Throughout my illness, a number of people have asked me how I can have--or how I've been able to maintain--joy. My answer is always the same--specifically, that it's a choice. But choosing joy didn't happen overnight. It was a process. Until I could own it, I tried it on for size from time to time. That means that when I faced a challenge, instead of defaulting to feeling sorry for myself, I looked for the lesson and/or blessing. Sometimes, there was neither, so I had to make a conscious decision to live beyond the circumstance rather than establish residency in it. I wasn't always successful. It takes time to change life's default settings. But like many things in life, I found that the more I tried, the easier it became. And then one day I felt joy in the midst of a difficult circumstance, and realized I had finally established a new default setting for my life.

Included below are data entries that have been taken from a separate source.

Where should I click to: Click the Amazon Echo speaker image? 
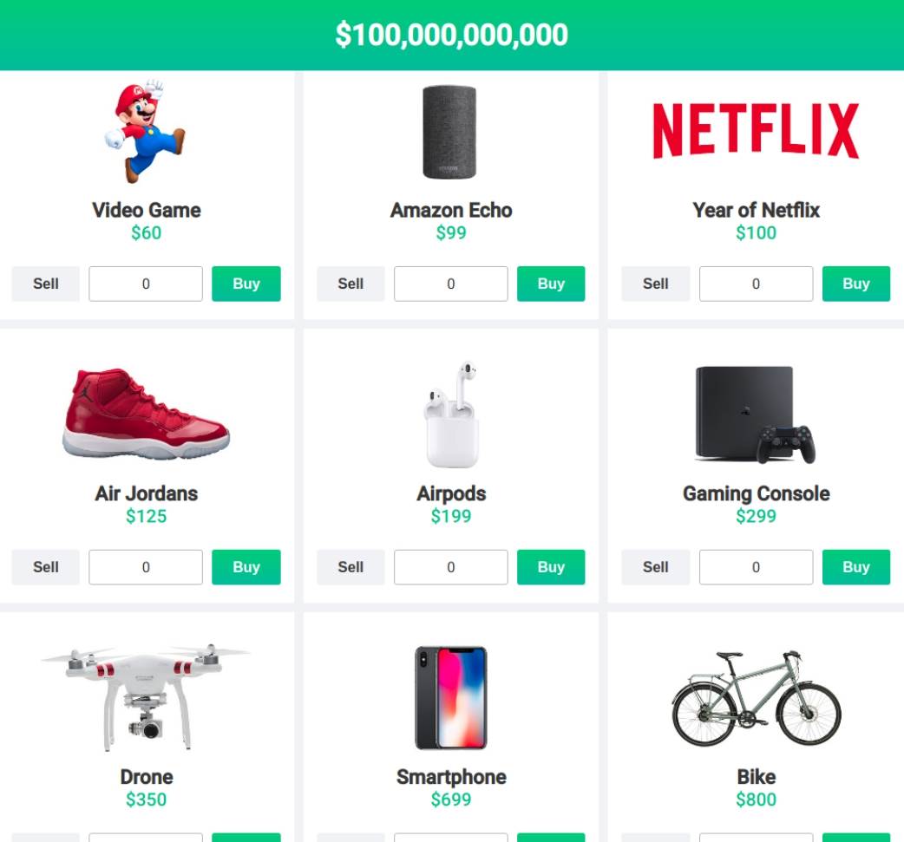(x=449, y=132)
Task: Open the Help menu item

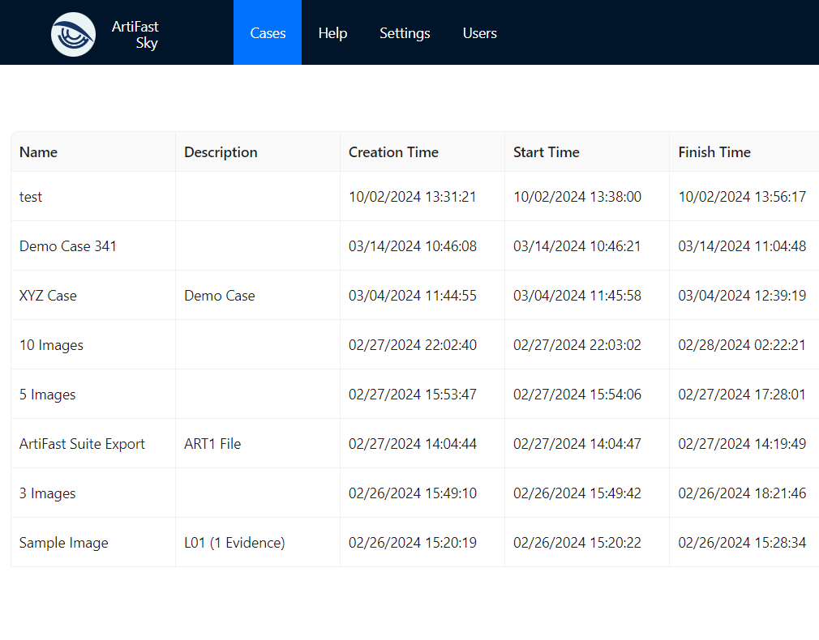Action: click(332, 33)
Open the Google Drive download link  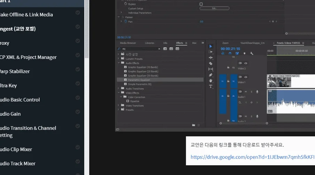253,157
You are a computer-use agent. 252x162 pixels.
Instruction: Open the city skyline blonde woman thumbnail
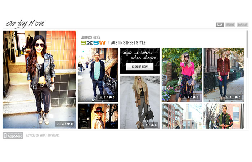point(181,116)
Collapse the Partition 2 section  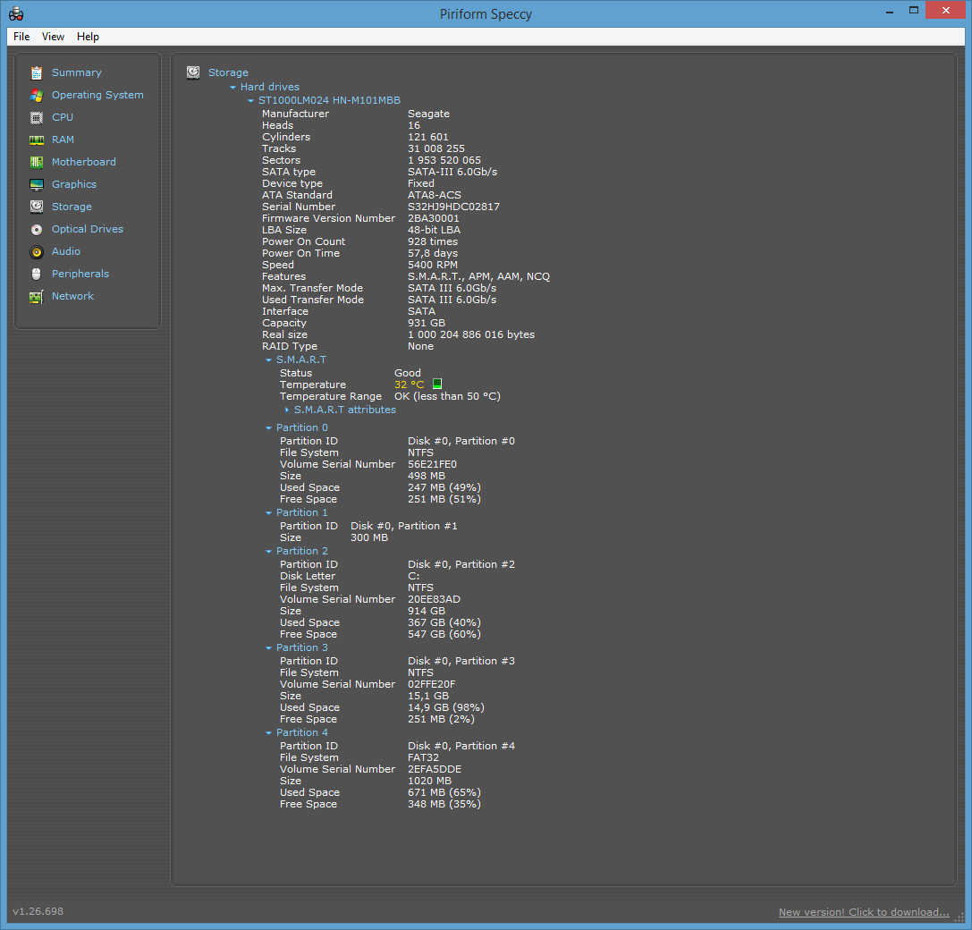268,551

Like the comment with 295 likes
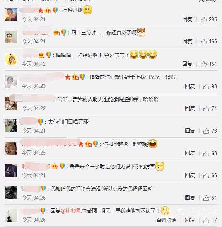(203, 20)
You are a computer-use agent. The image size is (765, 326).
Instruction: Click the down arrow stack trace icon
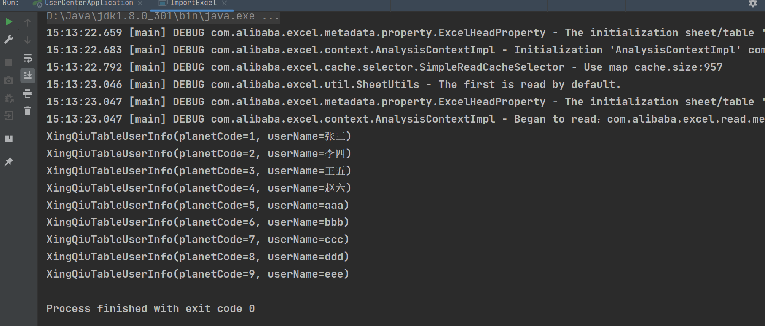[27, 40]
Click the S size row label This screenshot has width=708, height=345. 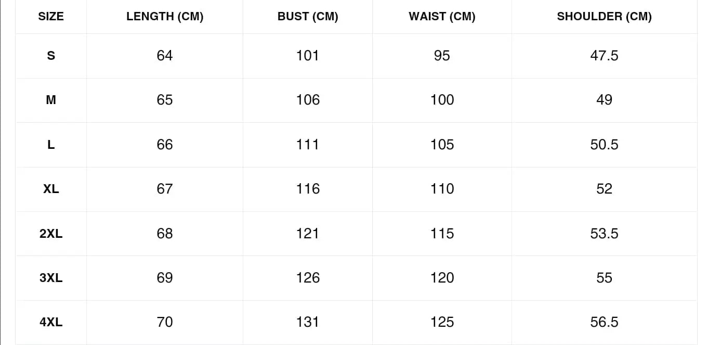[x=51, y=56]
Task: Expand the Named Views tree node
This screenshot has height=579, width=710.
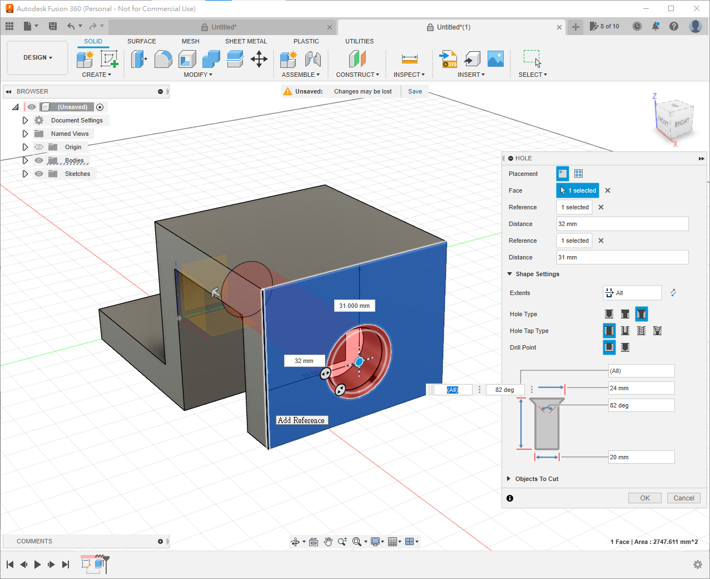Action: 25,134
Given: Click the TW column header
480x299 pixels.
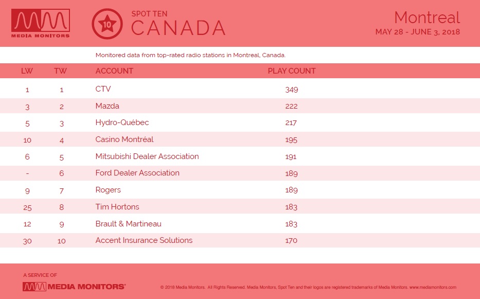Looking at the screenshot, I should (60, 71).
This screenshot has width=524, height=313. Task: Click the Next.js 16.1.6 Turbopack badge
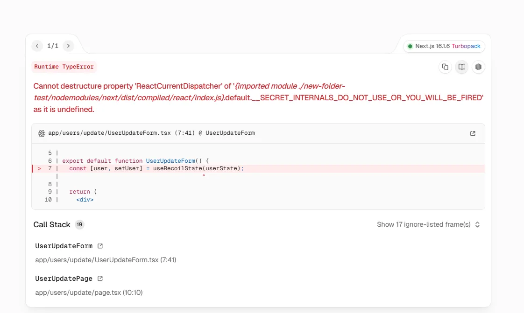pos(444,46)
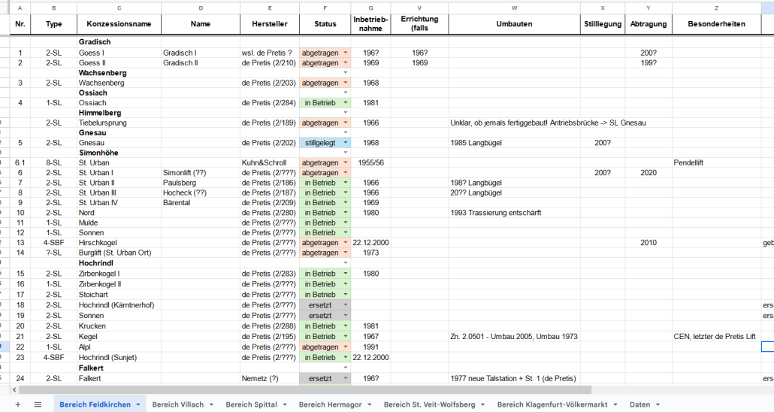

Many people struggle with issues of low self esteem, fear of failure, negativity, an absence of joy, etc., and have difficulty changing the trajectory of their lives. As I always say, just take a step in the direction in which you'd like to go. Try it on for size. You can do it. Surround yourself with people who are already on the path you seek; go to counseling; join a support group; find a mentor. There are blessings in that new direction. There can be joy in that new direction. You may have setbacks, you may experience pain. But refuse to allow anything or anyone to discourage you from moving in a new direction. Commit to a new lease on life. Be patient, and be kind to yourself. And remember that it's okay if you have to rent it (keep trying) until you can own it.
 
 
We must sometimes remind ourselves that even if we cross the finish line later than we wish, we still finish.
 
 
Years ago, I expressed to someone close to me feelings of frustration and exasperation that I was facing a difficult challenge so soon after surviving a major illness and surgery. Much to my surprise, the response was, "What makes you so special that you get to decide when you have problems? Do you think you deserve a pass because you just dealt with something serious?" Well, obviously!!! After all I'd been through I wanted to be offended, but those words--spoken in love--immediately resonated with me. Sure, I had been through a great deal, but no one ever promised that life would be easy, or that we get to deal with our problems one at a time or at "convenient" times. There I was about to throw a pity party, and the response in essence was, "don't invite me." Now I know many people would think the response lacked compassion, but I saw it differently. It was just the reminder I needed since I thought I had already learned the lesson that the "woe is me" approach has no redeeming value. As I've said fairly often on this blog, I'm not big on the approach because I haven't reaped any benefits from it--it's a time and energy drain as nothing changes for the better because I'm feeling sorry for myself, and pity parties usually attract only those who are likewise feeling sorry for themselves.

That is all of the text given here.